Heavy-metal Jupiters by major mergers: metallicity vs. mass for giant planets

TL;DR

This paper proposes that heavy-metal Jupiters with high metallicity can form through planetary mergers near 10 au, explaining observed mass-metallicity relations and metallicity scatter.

Contribution

It introduces a merger-based formation model for heavy-metal Jupiters, linking core mass, metallicity, and planet mass, supported by theoretical and observational consistency.

Findings

Heavy-metal Jupiters can form via planetary mergers near 10 au.

Core mass scales with total planet mass as M_core ∝ M^{1/5}.

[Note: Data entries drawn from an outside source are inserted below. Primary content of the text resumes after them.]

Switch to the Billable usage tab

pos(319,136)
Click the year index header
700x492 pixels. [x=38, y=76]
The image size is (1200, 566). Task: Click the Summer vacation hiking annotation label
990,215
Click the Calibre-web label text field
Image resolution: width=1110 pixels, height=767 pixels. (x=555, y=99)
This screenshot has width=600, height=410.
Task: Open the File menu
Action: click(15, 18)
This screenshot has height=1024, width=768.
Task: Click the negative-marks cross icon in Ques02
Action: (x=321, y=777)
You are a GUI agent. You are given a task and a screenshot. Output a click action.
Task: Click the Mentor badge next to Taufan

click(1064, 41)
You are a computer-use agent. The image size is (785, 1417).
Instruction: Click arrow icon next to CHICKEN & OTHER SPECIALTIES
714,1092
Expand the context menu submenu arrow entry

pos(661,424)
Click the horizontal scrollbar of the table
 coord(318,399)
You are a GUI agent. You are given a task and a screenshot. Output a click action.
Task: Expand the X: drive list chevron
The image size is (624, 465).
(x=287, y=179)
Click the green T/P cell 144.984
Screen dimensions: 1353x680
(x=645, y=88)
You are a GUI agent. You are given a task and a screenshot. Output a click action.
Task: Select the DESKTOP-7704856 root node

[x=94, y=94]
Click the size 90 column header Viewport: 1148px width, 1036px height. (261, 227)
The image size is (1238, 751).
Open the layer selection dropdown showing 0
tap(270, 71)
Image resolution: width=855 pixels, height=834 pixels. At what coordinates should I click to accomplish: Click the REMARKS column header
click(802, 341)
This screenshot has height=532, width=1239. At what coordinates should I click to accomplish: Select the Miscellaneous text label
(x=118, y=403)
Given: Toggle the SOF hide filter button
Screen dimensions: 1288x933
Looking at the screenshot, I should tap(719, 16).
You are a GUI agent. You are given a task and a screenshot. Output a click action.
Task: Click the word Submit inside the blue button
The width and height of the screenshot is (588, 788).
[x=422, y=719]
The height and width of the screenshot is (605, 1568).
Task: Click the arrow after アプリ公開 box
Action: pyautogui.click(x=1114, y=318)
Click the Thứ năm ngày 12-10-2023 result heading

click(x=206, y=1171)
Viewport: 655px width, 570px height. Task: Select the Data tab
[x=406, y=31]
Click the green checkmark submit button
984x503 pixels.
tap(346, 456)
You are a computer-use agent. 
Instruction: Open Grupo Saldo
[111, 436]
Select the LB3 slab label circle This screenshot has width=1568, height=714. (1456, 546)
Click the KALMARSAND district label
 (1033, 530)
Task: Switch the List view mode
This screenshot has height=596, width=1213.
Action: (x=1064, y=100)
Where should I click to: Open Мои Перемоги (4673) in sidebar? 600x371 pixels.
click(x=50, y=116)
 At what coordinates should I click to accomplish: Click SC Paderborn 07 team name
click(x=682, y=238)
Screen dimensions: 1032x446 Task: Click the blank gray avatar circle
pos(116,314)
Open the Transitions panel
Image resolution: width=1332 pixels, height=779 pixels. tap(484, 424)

Merger outcomes can explain observed metallicity scatter.

Abstract

Some Jupiter-mass exoplanets contain $\sim$$100\, M_\oplus$ of metals, well above the $\sim$$10\, M_\oplus$ typically needed in a solid core to trigger giant planet formation by runaway gas accretion. We demonstrate that such `heavy-metal Jupiters' can result from planetary mergers near $\sim$10 au. Multiple cores accreting gas at runaway rates gravitationally perturb one another onto crossing orbits such that the average merger rate equals the gas accretion rate. Concurrent mergers and gas accretion implies the core mass scales with the total planet mass as $M_{\rm core} \propto M^{1/5}$ - heavier planets harbour heavier cores, in agreement with the observed mass-metallicity relation. While the average gas giant merges about once to double its core, others may merge multiple times, as merger trees grow chaotically. We show that the dispersion of outcomes inherent in mergers can reproduce the large scatter in observed planet metallicities, assuming $3-30\, M_\oplus$ pre-runaway cores. Mergers potentially correlate metallicity, eccentricity, and spin.